# WORK INSTRUCTIONS
Copy the lines of the material below word for word, starting at the line that contains "You are a GUI" and ending at the line that contains "(x=194, y=434)", including both. Leave the pictures out of your copy.

Records from a data collection
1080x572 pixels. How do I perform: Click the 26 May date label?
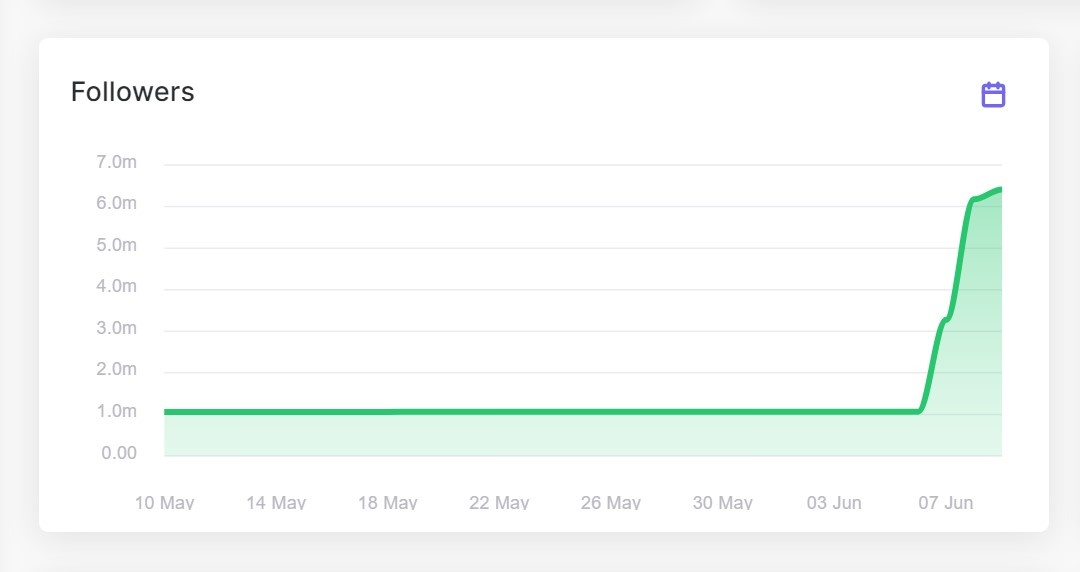click(611, 502)
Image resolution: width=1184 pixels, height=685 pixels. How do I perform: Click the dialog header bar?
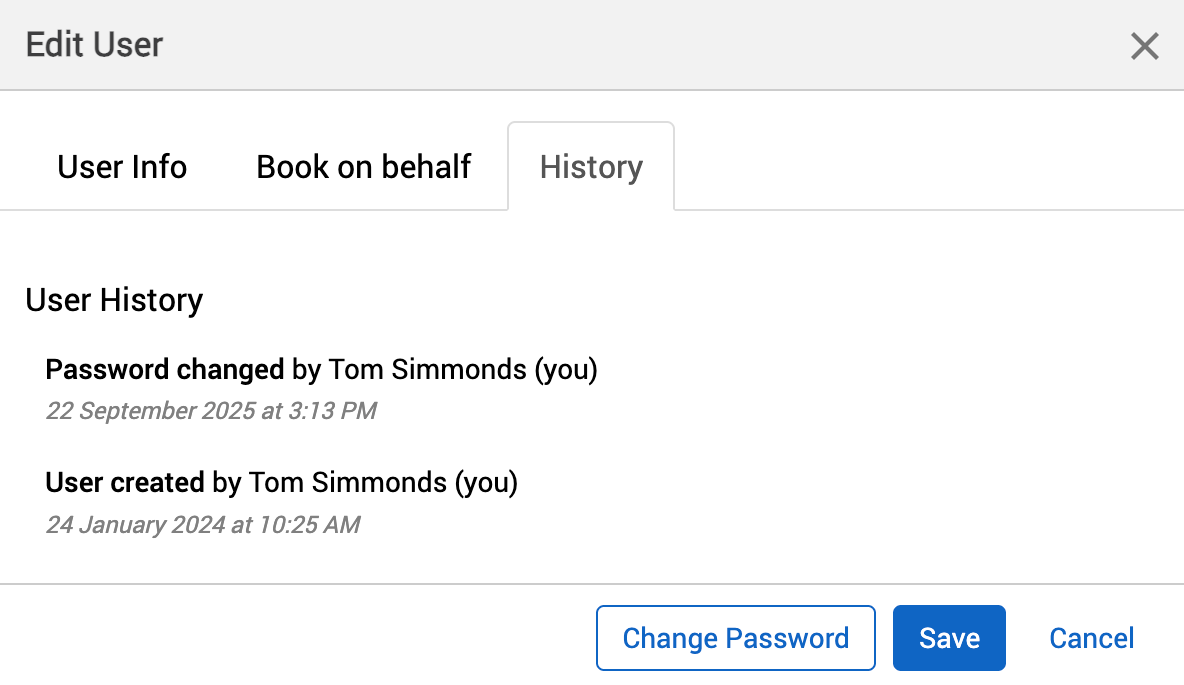click(600, 44)
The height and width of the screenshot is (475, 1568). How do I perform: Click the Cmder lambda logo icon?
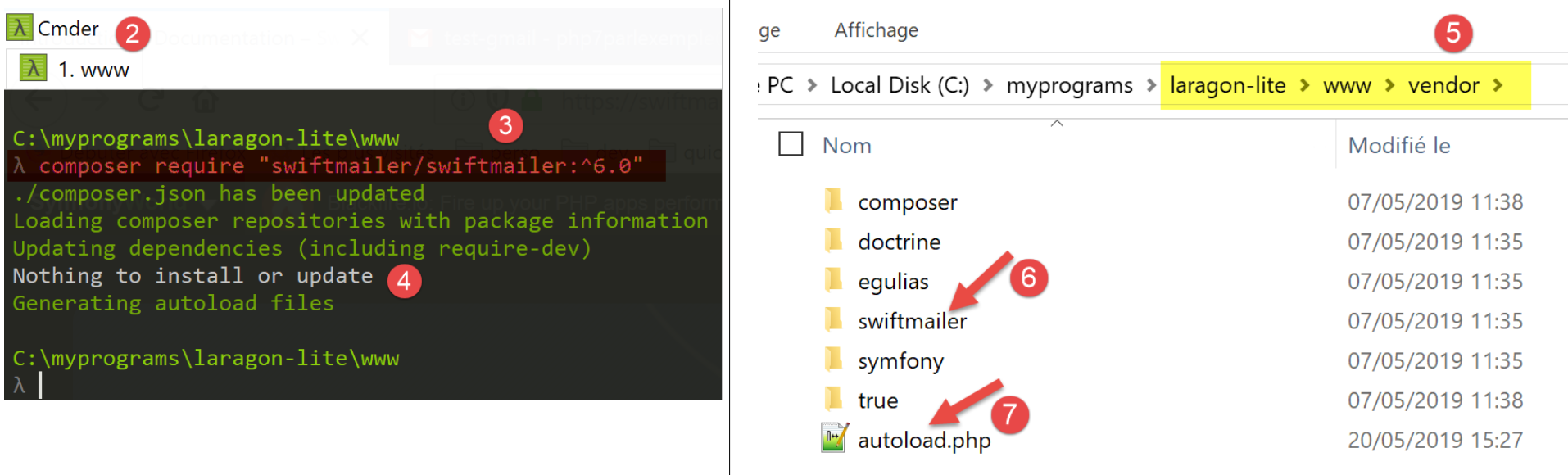click(x=19, y=28)
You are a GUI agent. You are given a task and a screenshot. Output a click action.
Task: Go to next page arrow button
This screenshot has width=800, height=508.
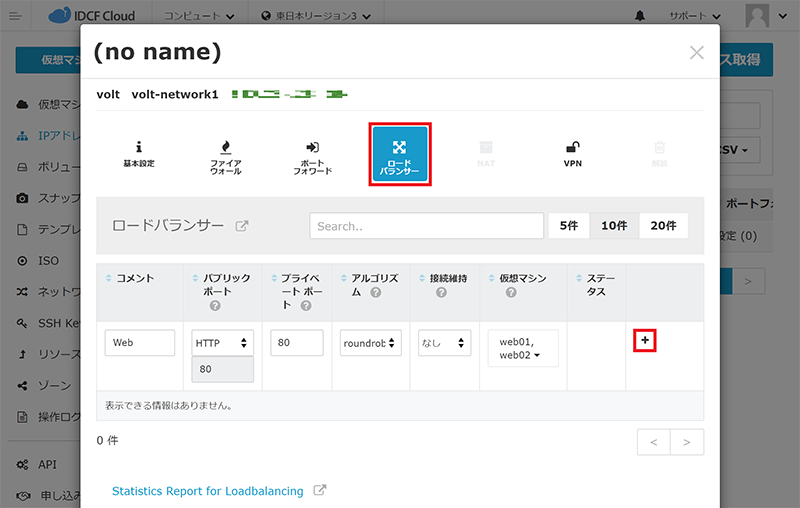point(687,442)
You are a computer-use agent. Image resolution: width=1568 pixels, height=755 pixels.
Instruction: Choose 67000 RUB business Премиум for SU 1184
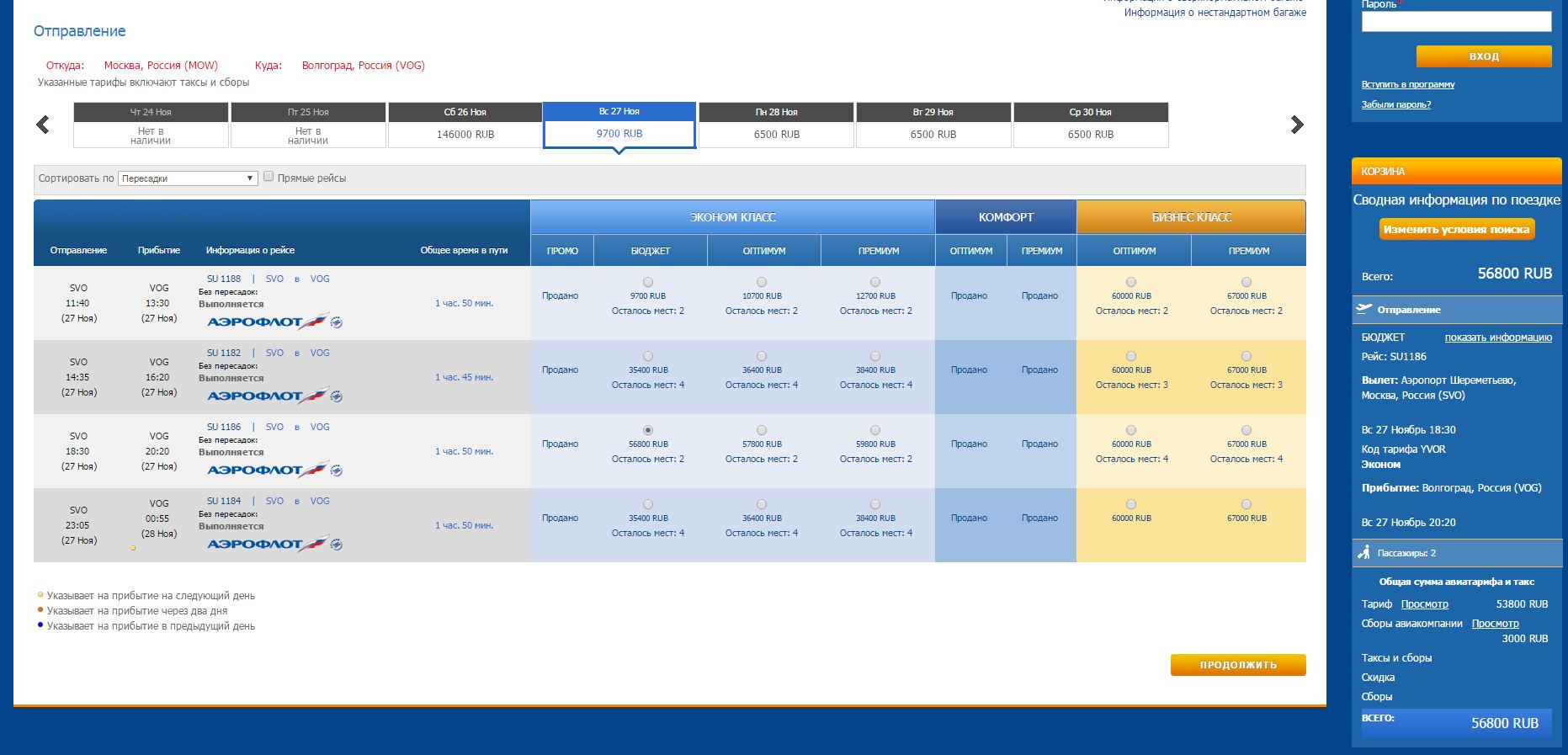pos(1246,504)
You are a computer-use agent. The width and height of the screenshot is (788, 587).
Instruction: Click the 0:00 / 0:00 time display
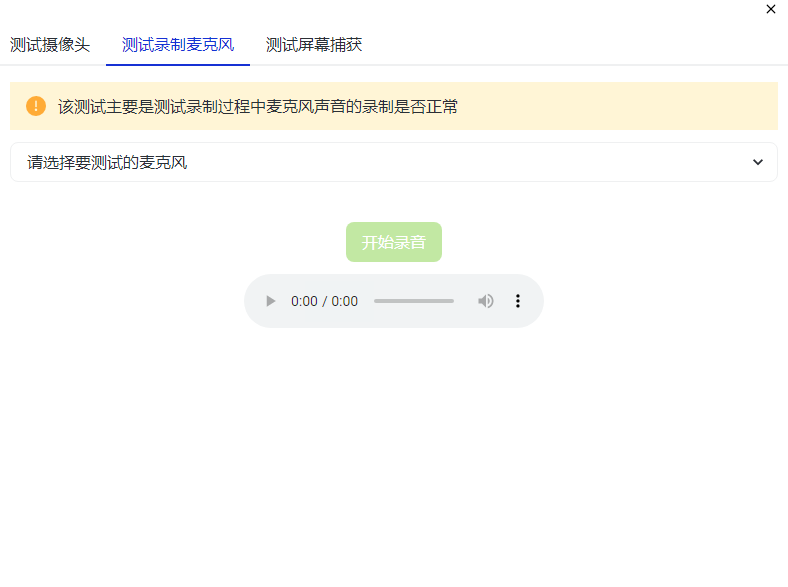coord(325,301)
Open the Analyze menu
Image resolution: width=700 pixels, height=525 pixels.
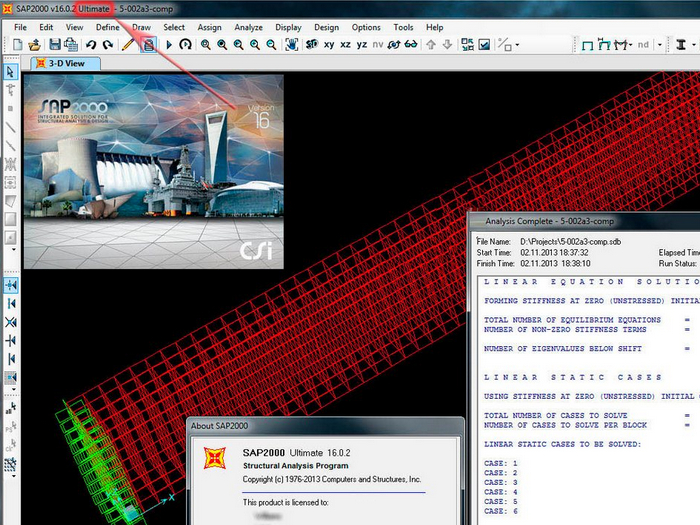point(248,27)
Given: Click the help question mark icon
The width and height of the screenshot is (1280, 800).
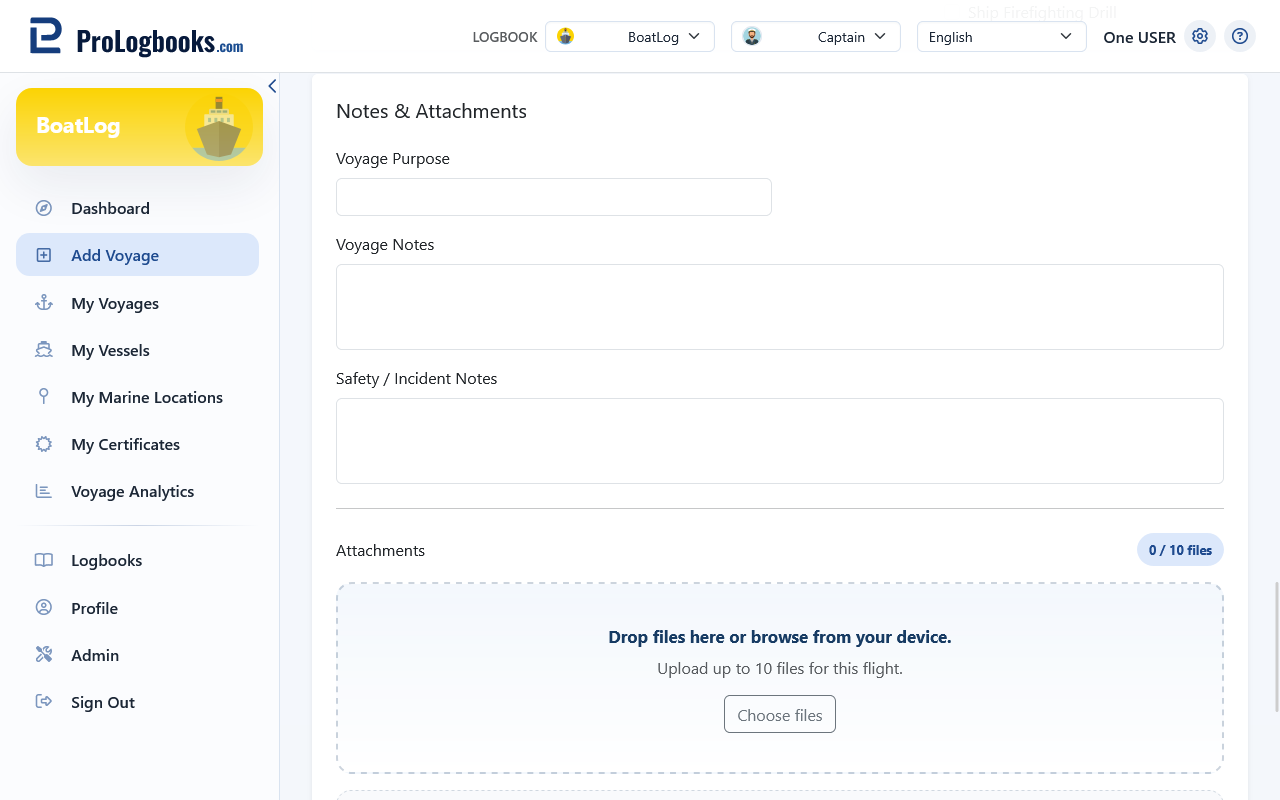Looking at the screenshot, I should point(1240,36).
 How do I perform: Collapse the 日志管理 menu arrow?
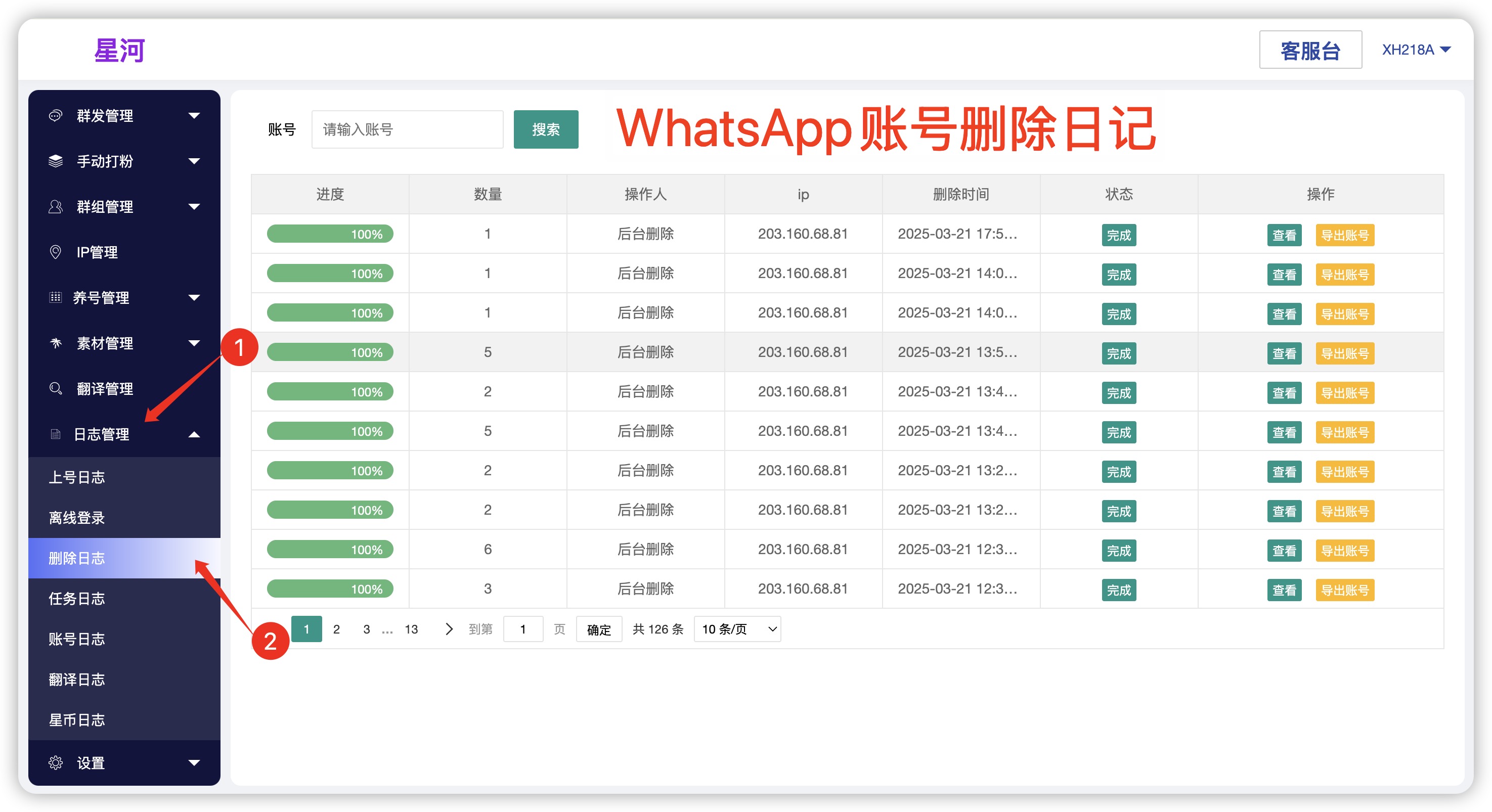(x=194, y=434)
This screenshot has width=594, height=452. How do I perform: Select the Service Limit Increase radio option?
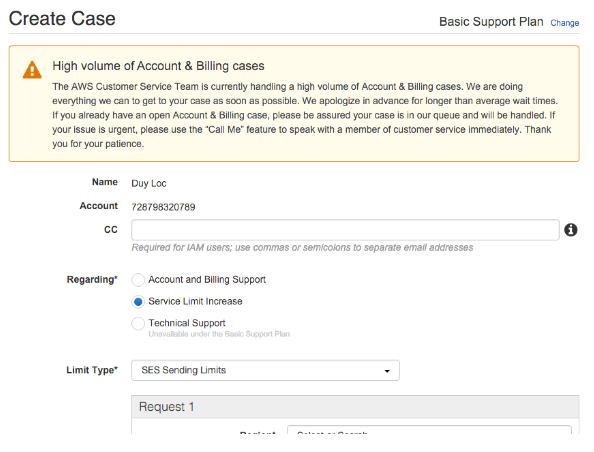[x=138, y=302]
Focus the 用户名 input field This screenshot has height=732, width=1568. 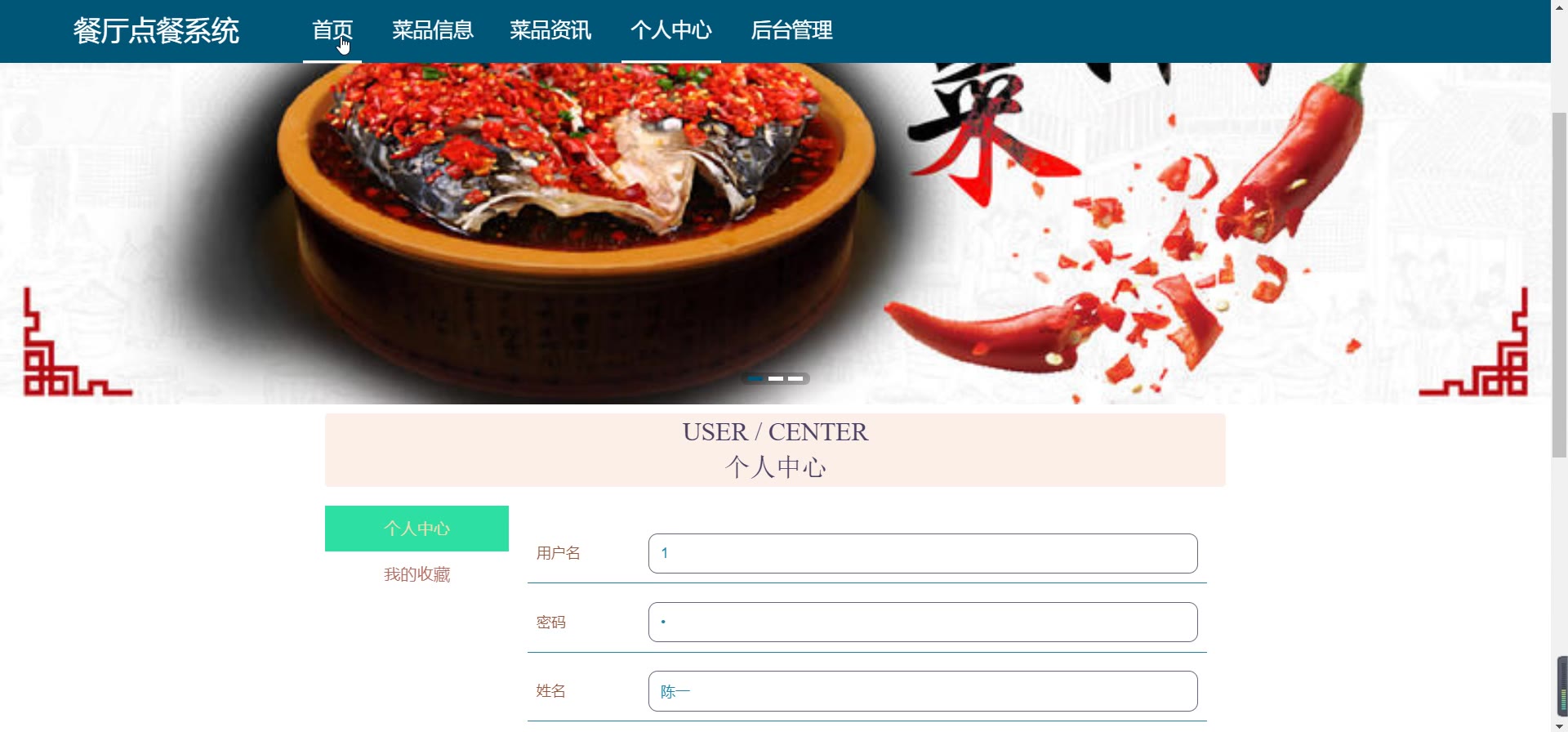[x=923, y=553]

# WRITTEN RESPONSE
You are a GUI agent. You are given a task and a screenshot. Output a click action.
Task: Go to next page arrow button
This screenshot has width=800, height=508.
point(687,442)
You are a computer-use agent. Image resolution: width=1568 pixels, height=755 pixels.
Instruction: Choose 67000 RUB business Премиум for SU 1184
pos(1246,504)
You are a computer-use agent. The width and height of the screenshot is (788, 587).
Instruction: Click the 0:00 / 0:00 time display
coord(325,301)
Open the Analyze menu
Image resolution: width=700 pixels, height=525 pixels.
point(248,27)
Given: Click the help question mark icon
The width and height of the screenshot is (1280, 800).
Looking at the screenshot, I should point(1240,36).
 How do I perform: Collapse the 日志管理 menu arrow?
(x=194, y=434)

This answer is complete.